TASK ITEM
Filter task. Return each line of the material that holds the string "list".

STORED DATA

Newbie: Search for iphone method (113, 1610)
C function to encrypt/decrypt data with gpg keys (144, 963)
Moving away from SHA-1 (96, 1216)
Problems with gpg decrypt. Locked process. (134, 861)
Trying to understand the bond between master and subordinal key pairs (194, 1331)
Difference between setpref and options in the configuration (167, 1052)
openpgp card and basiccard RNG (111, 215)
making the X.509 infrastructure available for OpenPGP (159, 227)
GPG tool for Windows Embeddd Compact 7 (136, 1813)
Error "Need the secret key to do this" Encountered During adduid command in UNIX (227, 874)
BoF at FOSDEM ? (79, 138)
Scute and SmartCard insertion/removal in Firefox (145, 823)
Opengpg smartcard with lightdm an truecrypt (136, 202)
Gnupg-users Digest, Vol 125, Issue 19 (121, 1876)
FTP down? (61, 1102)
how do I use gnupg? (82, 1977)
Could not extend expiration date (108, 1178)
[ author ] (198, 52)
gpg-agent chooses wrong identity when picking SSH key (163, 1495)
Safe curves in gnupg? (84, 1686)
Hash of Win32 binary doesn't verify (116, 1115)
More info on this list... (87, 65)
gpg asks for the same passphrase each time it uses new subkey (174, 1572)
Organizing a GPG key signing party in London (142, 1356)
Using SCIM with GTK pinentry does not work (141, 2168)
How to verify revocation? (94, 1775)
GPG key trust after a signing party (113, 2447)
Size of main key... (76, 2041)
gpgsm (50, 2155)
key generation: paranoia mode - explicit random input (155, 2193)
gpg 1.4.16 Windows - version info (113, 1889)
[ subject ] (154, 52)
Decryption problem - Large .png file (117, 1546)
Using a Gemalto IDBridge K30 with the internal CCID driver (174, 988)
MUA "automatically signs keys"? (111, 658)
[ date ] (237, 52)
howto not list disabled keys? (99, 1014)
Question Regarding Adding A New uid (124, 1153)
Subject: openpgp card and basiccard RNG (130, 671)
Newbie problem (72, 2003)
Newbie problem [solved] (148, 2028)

EXERCISE SOLUTION
More info on this list... (87, 65)
howto not list disabled keys? (99, 1014)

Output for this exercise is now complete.